The Australian Bureau of Agricultural and Resource Economics and Sciences (ABARES) has estimated that the recent flooding in eastern Australia is likely to have reduced 2010–11 agricultural production by at least $500–600 million and reduced coal exports by $2–2.5 billion.
ABARES Deputy Executive Director Paul Morris said the bureau’s Special Report on the Impact of Recent Flood Events on Commodities is an initial assessment of the effect on Australian commodity production of the recent floods in the eastern states.
“While it is still too early to determine the full impact of the floods, this assessment is based on information sourced from major grain handlers, marketing organisations, agricultural and mining companies, state departments, transport authorities, the Bureau of Meteorology and satellite imaging,” Mr Morris said.
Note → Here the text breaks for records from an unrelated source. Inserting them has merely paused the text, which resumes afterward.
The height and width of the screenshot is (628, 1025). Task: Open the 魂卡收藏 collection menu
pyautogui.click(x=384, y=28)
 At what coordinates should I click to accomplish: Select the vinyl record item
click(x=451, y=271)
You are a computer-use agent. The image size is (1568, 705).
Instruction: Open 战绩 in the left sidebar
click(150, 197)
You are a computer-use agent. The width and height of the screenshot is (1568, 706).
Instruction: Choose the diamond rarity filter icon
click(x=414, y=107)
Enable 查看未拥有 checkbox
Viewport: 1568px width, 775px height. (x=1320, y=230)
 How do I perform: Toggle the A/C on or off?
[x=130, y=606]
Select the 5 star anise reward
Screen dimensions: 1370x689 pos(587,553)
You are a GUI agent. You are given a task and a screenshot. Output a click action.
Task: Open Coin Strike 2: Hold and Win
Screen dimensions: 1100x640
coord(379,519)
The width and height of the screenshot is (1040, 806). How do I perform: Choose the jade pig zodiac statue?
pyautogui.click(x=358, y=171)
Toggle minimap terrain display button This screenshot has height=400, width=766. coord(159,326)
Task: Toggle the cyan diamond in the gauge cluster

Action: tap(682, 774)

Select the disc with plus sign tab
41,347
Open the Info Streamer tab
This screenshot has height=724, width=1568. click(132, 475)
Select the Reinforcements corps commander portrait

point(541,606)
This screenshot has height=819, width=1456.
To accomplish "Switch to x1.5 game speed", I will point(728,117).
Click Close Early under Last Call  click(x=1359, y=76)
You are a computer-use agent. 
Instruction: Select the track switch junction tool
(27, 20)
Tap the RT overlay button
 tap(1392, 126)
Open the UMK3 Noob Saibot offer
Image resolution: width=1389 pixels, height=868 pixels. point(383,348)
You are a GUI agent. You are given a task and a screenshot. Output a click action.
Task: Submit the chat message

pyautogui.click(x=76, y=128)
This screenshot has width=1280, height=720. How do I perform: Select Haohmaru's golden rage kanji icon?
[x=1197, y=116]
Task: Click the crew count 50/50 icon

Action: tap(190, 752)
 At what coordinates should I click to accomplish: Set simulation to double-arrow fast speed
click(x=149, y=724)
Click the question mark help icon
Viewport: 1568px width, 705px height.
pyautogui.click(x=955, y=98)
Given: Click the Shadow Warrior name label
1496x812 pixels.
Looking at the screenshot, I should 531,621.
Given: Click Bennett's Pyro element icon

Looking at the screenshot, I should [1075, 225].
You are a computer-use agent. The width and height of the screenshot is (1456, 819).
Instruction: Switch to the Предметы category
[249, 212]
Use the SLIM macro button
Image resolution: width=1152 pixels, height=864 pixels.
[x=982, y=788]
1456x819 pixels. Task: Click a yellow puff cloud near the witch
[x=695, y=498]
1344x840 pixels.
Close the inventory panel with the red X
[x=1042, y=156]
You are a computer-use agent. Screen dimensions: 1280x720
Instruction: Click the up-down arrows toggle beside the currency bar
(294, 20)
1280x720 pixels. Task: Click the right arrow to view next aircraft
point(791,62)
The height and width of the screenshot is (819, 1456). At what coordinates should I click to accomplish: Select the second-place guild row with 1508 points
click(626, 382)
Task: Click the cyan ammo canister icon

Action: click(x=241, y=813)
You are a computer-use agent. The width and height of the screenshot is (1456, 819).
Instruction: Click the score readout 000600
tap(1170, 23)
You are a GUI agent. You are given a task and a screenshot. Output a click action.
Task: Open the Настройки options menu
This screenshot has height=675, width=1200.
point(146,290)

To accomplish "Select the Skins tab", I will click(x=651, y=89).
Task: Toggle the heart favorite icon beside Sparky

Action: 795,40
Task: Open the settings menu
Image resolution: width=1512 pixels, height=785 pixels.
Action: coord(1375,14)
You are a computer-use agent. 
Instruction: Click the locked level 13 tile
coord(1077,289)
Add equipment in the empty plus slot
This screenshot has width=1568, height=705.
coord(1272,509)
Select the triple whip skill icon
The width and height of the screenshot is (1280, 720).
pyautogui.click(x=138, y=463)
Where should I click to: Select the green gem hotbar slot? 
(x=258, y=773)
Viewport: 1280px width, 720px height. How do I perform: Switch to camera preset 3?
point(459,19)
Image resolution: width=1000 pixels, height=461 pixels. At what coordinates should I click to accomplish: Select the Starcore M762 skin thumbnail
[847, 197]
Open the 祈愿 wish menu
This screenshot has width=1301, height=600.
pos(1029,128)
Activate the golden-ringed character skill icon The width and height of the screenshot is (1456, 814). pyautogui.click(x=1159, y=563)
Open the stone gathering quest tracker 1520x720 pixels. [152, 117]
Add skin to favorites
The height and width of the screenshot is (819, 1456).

“As observed in major natural disasters, significant damage to property and infrastructure has occurred, which has resulted in disruption to economic activity in the flood–affected regions. The value of this lost infrastructure is likely to be much greater than the estimated production impact, but has not been estimated in this report.
“While the focus of this assessment has been on the aggregate effect on a state or national basis, there will be significant financial hardship for individuals and businesses who have experienced substantial crop or livestock losses and damage to their property.”
The report notes significant impacts on production of fruit and vegetables, cotton, grain sorghum and some winter crops. Losses of livestock reported to date have been small in relation to the size of the national herd and flock, with the main impact associated with disruptions to transport and other infrastructure support. Fruit and vegetable prices have risen significantly for some products, such as watermelons, sweet potatoes, broccoli and zucchinis, but the impact on other fruits and vegetables appears limited to date.
It is estimated that Queensland’s coal exports could be around 15 million tonnes lower than previously anticipated between December 2010 and March 2011, representing a reduction in export earnings of around $2–2.5 billion. However, it is anticipated that coal prices could be settled at higher levels, partially offsetting the adverse impact on coal industry revenues.
ABARES will provide further updates of the impact of the floods on summer and winter crops in its Australian crop report to be released on 15 February and across all commodities in Australian commodities to be released at the ABARES Outlook conference on 1 March.